▶ **WORK INSTRUCTION 1**
According to the prosecution account of the opium seizure, how much opium was found on each accused person?
▶ **WORK INSTRUCTION 2**
Extend the prosecution account of the opium seizure by writing what comes next after its final sentence.

▶ **SELECTED TEXT**
Prosecution version as unfolded during trial is as under:
On 3.11.1998 S.B. Shrivastava (PW-6) received information that two
persons in possession of opium were going on scooter No.M.P.-04-R-7693
from the side of new jail to Gandhi Nagar. This information was recorded
at Serial No.216 in Roznamcha and transmitted to the C.S.P. as per Ex.P-
1. The accused persons were stopped and apprised through the notices
Ex.P-10 and Ex.P-11 that if they so desire, can be taken to a Magistrate
or a gazetted officer for search. They opted to be searched by him. On
their search 200 grams of opium was found on the "person" of each of
them. It was seized as per seizure memos Ex.P-4 and Ex.P-6. Samples of
10 grams each were taken and sealed. The seized opium in sealed
condition was deposited in Malkhana of the police station. The crime was
registered as per Ex.P-12. The information relating to search and arrest
of the accused persons was sent to the superior officer on 5.11.1998 as
per Ex.P-2. The sealed samples were sent to the Forensic Science
Laboratory and as per report Ex.P-14, the commodity which was seized was
found to be opium. The accused persons pleaded not guilty. Their defence
was that they have been falsely implicated.

▶ **RECORD SET**
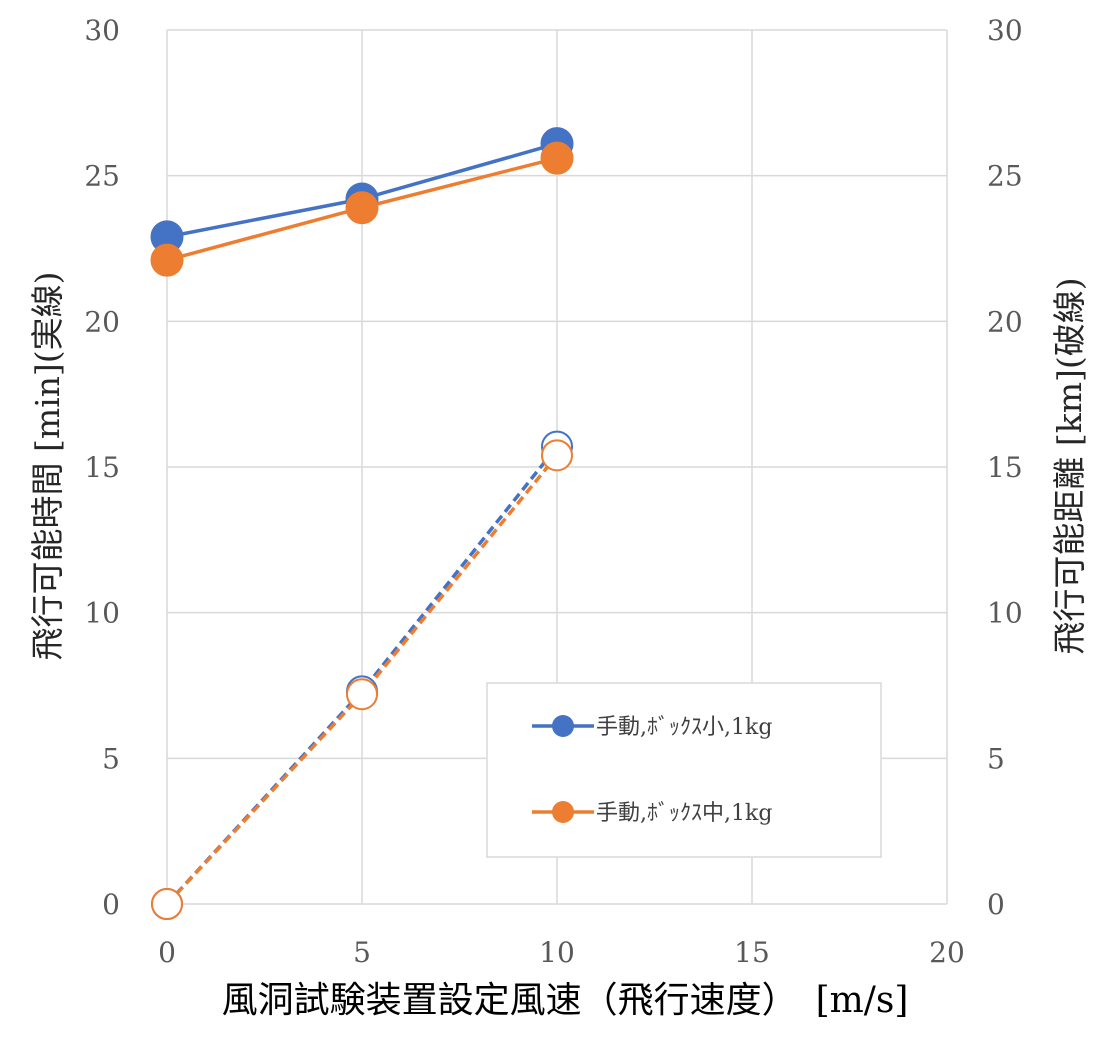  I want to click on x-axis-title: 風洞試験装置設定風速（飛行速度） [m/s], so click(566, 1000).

...

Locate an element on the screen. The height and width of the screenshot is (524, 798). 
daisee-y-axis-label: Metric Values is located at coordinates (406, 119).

▶ **ANSWER AREA 1**
200 grams of opium was found on the person of each accused.

▶ **ANSWER AREA 2**
The trial Court held that the testimony of the investigating
officer to be reliable and unbreakably supported by the Onkar Singh
Kushwaha (PW-1) and Rajindra Singh Yadav (PW-3)-Police Constable, who
accompanied him though the two panch witnesses Ramesh (PW-4) and Yakoob
Khan (PW-5) did not support the prosecution version. The trial Court
held that there was full compliance with the statutory requirements
contained in Sections 42, 50, 55 and 57 of the Act and, therefore,
convicted and sentenced the appellants as afore-noted. Appeals before
the High Court as indicated at the threshold did not bring any relief to
the accused-appellants.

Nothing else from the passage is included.